For the NIH SBIR Phase I effort, Juxtopia proposes to build upon preliminary research results to develop an artificial intelligent (AI) Juxtopia® Intelligent HAZWOPER Instructor (JiHi) that e-evaluates Fire-Fighter EMTs and Paramedics’ clinical skill proficiency by using deep learning algorithms to auto-interpret granular data generated from Juxtopia® Imhotep Band (JiBand) armlets and e-instructing first responders by displaying multimodal andragogical data on Juxtopia® Augmented Reality (AR) Goggles.  

Juxtopia hypothesizes that JiHi, that e-trains through AR Goggles and e-evaluates through JiBands, will measurably augment instructor training and improve emergency medical personnel (e.g., Fire-Fighter EMTs’) psychomotor skill proficiency while learners practice emergency medical skills in outdoor simulated HAZMAT environments.
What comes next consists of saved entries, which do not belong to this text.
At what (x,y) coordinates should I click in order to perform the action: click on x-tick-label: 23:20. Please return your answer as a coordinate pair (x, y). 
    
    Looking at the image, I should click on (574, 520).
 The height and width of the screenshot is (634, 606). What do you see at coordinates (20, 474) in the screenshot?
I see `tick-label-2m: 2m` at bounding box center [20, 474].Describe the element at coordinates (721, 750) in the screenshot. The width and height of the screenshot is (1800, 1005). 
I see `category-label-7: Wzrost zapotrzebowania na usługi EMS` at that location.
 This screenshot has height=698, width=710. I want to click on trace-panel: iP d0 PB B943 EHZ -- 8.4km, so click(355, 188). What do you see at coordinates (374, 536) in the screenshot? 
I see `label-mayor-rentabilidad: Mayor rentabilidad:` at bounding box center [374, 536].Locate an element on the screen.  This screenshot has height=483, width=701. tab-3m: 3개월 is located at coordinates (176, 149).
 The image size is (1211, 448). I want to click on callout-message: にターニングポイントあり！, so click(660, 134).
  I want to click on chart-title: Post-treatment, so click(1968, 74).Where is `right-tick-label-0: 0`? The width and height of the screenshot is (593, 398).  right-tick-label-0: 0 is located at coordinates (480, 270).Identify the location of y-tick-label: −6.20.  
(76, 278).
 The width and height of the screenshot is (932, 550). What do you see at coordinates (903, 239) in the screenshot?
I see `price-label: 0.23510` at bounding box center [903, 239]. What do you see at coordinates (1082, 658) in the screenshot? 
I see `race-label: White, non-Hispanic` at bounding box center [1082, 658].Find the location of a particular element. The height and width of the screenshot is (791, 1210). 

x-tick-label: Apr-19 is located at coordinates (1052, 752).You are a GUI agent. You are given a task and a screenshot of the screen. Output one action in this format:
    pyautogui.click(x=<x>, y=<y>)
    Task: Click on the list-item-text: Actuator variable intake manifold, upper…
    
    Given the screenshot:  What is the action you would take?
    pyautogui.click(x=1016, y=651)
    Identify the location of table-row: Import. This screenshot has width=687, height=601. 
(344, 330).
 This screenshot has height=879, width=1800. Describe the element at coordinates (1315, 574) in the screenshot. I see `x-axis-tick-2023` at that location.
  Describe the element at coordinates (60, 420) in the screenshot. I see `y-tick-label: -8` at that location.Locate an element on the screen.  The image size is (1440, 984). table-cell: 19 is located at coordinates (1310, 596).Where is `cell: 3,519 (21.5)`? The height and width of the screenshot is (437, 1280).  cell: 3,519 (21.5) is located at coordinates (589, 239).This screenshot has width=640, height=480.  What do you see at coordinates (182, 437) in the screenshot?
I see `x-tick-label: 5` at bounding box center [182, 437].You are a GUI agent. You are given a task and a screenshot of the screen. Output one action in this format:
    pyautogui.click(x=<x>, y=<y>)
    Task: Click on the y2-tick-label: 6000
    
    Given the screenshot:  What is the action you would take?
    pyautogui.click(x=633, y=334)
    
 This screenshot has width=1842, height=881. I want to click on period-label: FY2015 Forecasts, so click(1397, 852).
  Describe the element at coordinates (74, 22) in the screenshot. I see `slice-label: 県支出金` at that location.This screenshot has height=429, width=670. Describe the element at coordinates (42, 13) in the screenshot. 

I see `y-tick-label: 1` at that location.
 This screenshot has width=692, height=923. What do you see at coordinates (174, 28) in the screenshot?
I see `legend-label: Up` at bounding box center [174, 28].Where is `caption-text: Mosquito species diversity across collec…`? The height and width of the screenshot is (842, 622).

In NIH SBIR Phase I effort, Juxtopia and the Maryland Fire Rescue Institute (MFRI) will answer the following questions: How can a JiHi deliver multi-modal tutoring of hands-on clinical skills?; How can a JiHi evaluate hands-on clinical skills?; How can a JiHi continually learn from students?; How can a JiHi e-evaluate correct or incorrect clinical steps from JiBand collected data?; How can the JiHi JiBand product be sold at an affordable price? To accomplish the proposed NIH SBIR Phase I effort and answer the aforementioned question, Juxtopia will test the technical and commercial feasibility of JiHi-JiBand at MFRI facilities.